When I try to perform an inference with the following request body:
{
"inputs": [
{
"name": "input-0",
"datatype": "BYTES",
"shape": [-1, 1],
"parameters": {
"content_type": "pd_json"
},
"data": ["{\"input\": [1.2, 2.3, 3.4]}"]
}
]
}
I get the following error:
Traceback (most recent call last):
File "/app/src/ai_serve/dataplane.py", line 67, in infer
result = await super().infer(payload, name, version)
^^^^^^^^^^^^^^^^^^^^^^^^^^^^^^^^^^^^^^^^^^^
File "/home/ray/anaconda3/lib/python3.12/site-packages/mlserver/handlers/dataplane.py", line 112, in infer
prediction = await model.predict(payload)

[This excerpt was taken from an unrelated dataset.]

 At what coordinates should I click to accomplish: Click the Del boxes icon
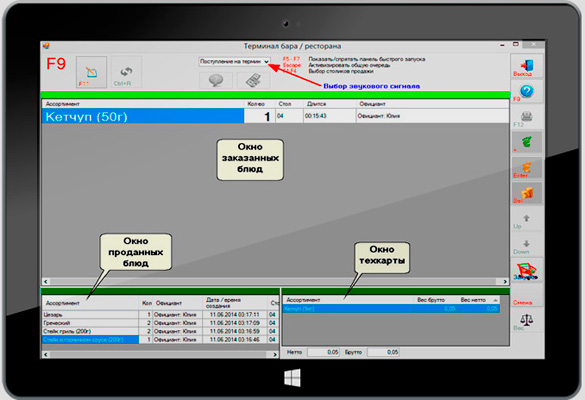(526, 194)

^^^^^^^^^^^^^^^^^^^^^^^^^^^^
File "/home/ray/anaconda3/lib/python3.12/site-packages/mlserver_mlflow/runtime.py", line 203, in predict
return self.encode_response(model_output, default_codec=TensorDictCodec)
^^^^^^^^^^^^^^^^^^^^^^^^^^^^^^^^^^^^^^^^^^^^^^^^^^^^^^^^^^^^^^^^^
File "/home/ray/anaconda3/lib/python3.12/site-packages/mlserver/model.py", line 227, in encode_response
return default_codec.encode_response(self.name, payload, self.version)
^^^^^^^^^^^^^^^^^^^^^^^^^^^^^^^^^^^^^^^^^^^^^^^^^^^^^^^^^^^^^^^
File "/home/ray/anaconda3/lib/python3.12/site-packages/mlserver_mlflow/codecs.py", line 45, in encode_response
for name, value in payload.items()
^^^^^^^^^^^^^
AttributeError: 'list' object has no attribute 'items'
After investigation, the decoding of the request works perfectly and the predict() function is called successfully. However, encoding the response has failed because it is trying to encode the response using the TensorDictCodec which is incorrect. It seems to be using the default codec instead of the model metadata codec. I think this is related to the following comment:
https://github.com/SeldonIO/MLServer/blob/1d1f3ee42f96744d809aca941ed2925347d198e9/mlserver/codecs/utils.py#L90-L98
Is my assumption correct? If so, how can we use the model's metadata to choose the right codec?
Hi, @JRial95! MLServer tries to encode your output using one of the registered codecs, but can't find any. Thus, it is eventually using the TensorDictCodec which is the default for mlflow-runtime and it fails since the output of your model is Dict[str, np.ndarray].
There are two options for your case.
Option 1:
return pd.DataFrame.from_dict({
"output": [[y * 2.0 for y in x["input"]] for x in model_input]
})
Option 2:
return {
"output": np.array([[y * 2.0 for y in x["input"]] for x in model_input])
}
If none of the above work for you, you can try to create a custom runtime.